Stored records
#####

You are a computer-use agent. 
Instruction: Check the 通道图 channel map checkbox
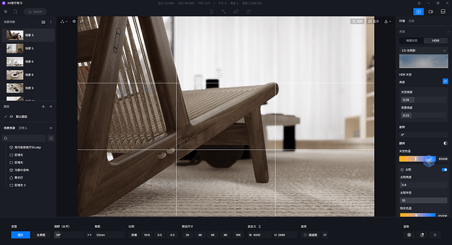[305, 235]
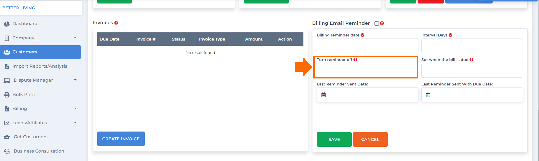Image resolution: width=539 pixels, height=161 pixels.
Task: Expand the Dispute Manager submenu arrow
Action: point(75,80)
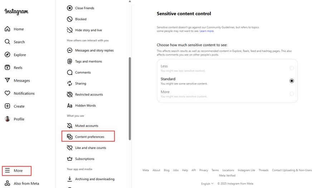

#####

WHAT NEEDS TO BE DONE | Transcribe every record above exactly, leaving out the pictures.

TASK OUTPUT |
You are a computer-use agent. 
Instruction: Check the 通道图 channel map checkbox
[305, 235]
Image resolution: width=539 pixels, height=161 pixels.
Task: Expand the Dispute Manager submenu arrow
Action: point(75,80)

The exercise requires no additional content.